Investors largely looked beyond data showing a gauge of manufacturing at its loftiest level in three years.
"It's great news but not new news," said Hogan of the Institute for Supply Management's index of factory activity, which last month rose to 59, the highest since March 2011, from July's 57.1.
"The ISM is a great reading and is a confirmation of what the market has done," said Hogan, referring to Wall Street's advance, which has the S&P 500 hitting record highs and up more than eight percent this year.
Separately, the Commerce Department reported construction spending rose 1.8 percent in July.
Financial-data firm Markit reported its final measure of U.S. manufacturing in August came in at 57.9, down from an initial read of 58.

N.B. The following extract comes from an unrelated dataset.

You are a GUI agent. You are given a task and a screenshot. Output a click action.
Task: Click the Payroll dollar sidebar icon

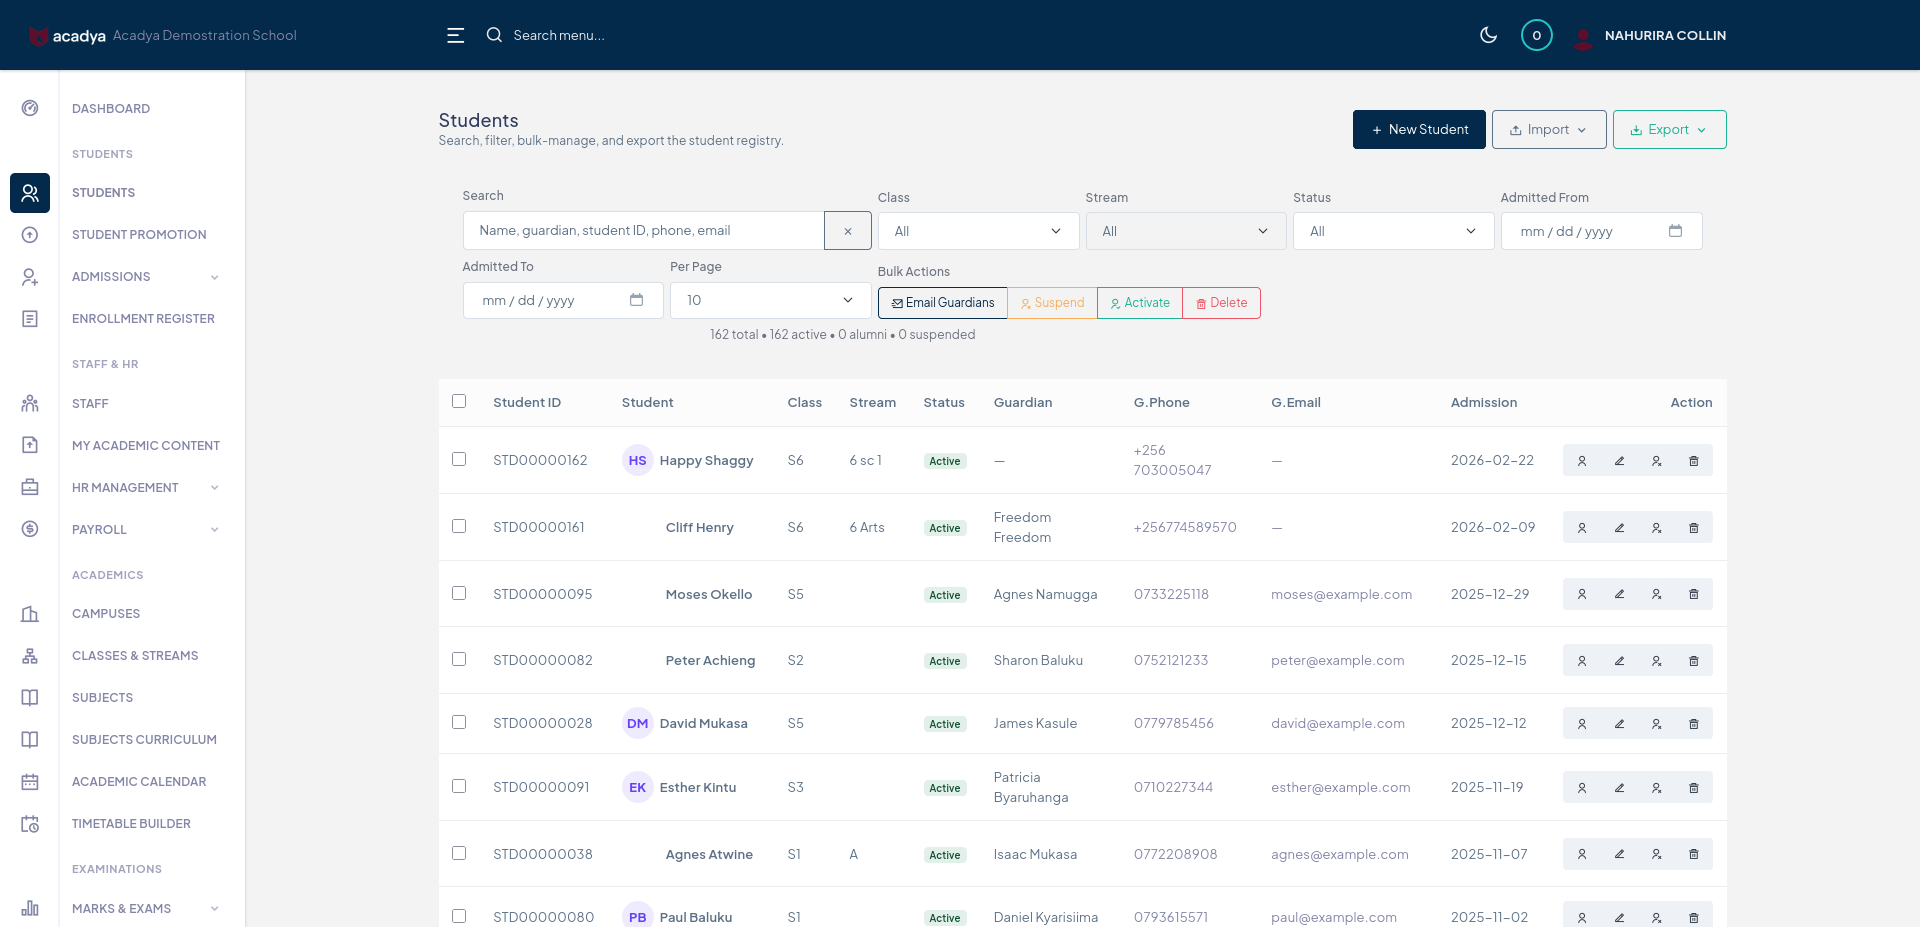30,529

Home Depot declined after the home-improvement retailer confirmed it could be the latest retailer to have been hit by a massive credit-card breach. Norwegian Cruise Line Holdings rose after agreeing to purchase Prestige Cruises International for about $3.03 billion including debt. Shares of Conn's fell sharply after the furniture and appliance retailer cut its full-year outlook. Compuware shares rose after the computer software company agreed to be purchased by private-equity firm Thoma Bravo for $2.5 billion. Dollar General hiked its offer for Family Dollar Stores and said it might take its case directly to shareholders if its latest offer was rebuffed.
"We return to our respective offices this week with an S&P 500 dancing around all-time highs, following an earnings season in which EPS (earnings per share) grew by roughly double-digits and revenues grew by 4.5 percent," emailed Dan Greenhaus, chief market strategst at BTIG.
"While some clients remain focused on the Fed and the tapering process, we have long pointed to EPS growth as justification for higher stock prices. This past earnings season was no different," Greenhaus noted.